(Data extracts begins)

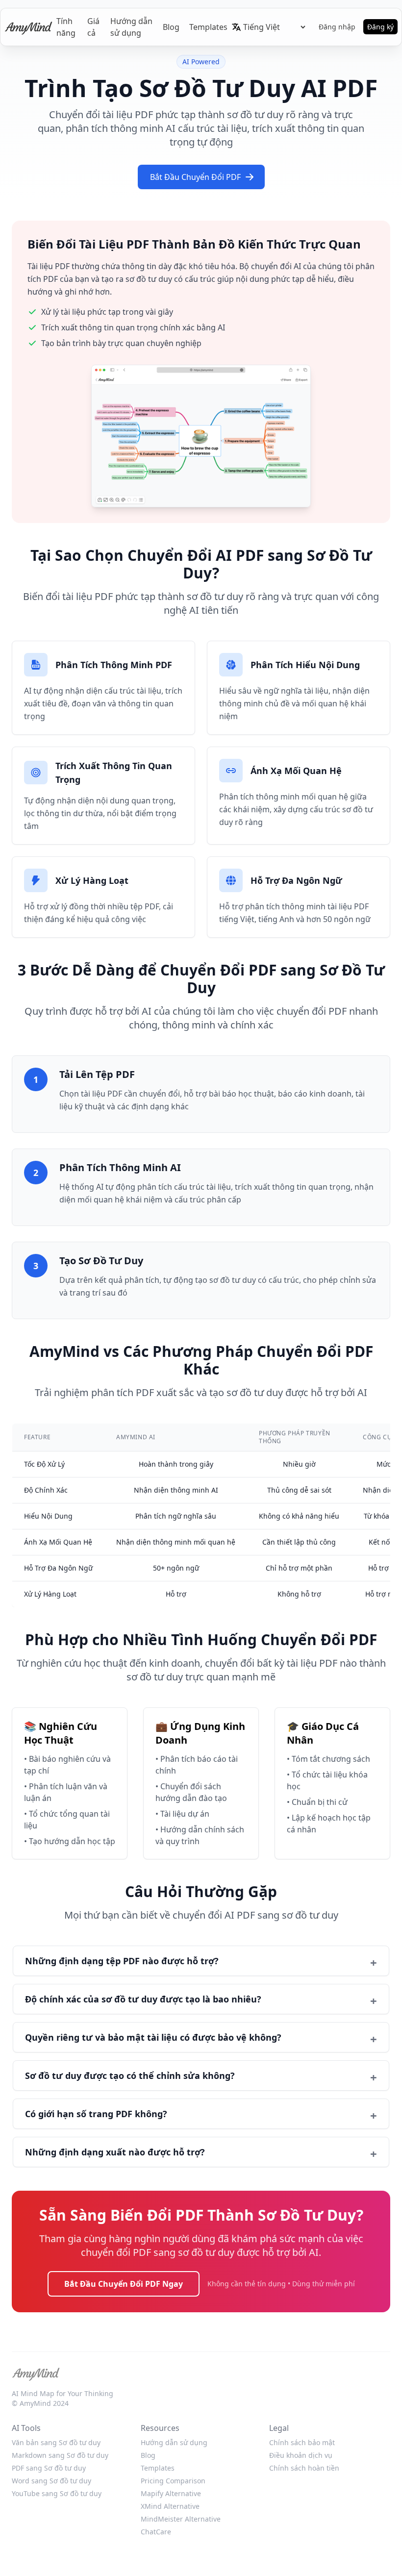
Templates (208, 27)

(Data extracts ends)
(Data extracts begins)

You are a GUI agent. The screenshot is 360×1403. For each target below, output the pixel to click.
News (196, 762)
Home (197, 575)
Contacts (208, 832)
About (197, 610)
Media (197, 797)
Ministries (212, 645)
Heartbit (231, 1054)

(Data extracts ends)
(Data extracts begins)

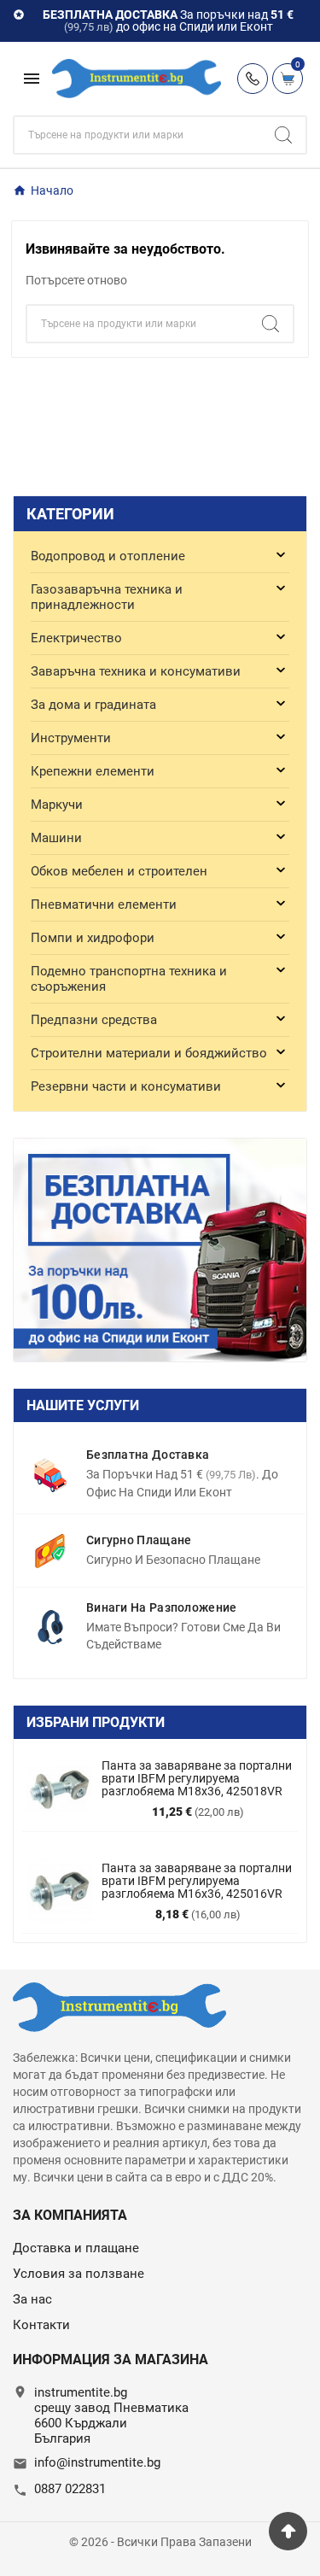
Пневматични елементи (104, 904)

(Data extracts ends)

▶ [Prompt]:
Look above for the line with "News (196, 762)" and the line with "Heartbit (231, 1054)". Retype those two lines and every line between them exactly, adding nothing.

▶ [Completed exercise]:
News (196, 762)
Home (197, 575)
Contacts (208, 832)
About (197, 610)
Media (197, 797)
Ministries (212, 645)
Heartbit (231, 1054)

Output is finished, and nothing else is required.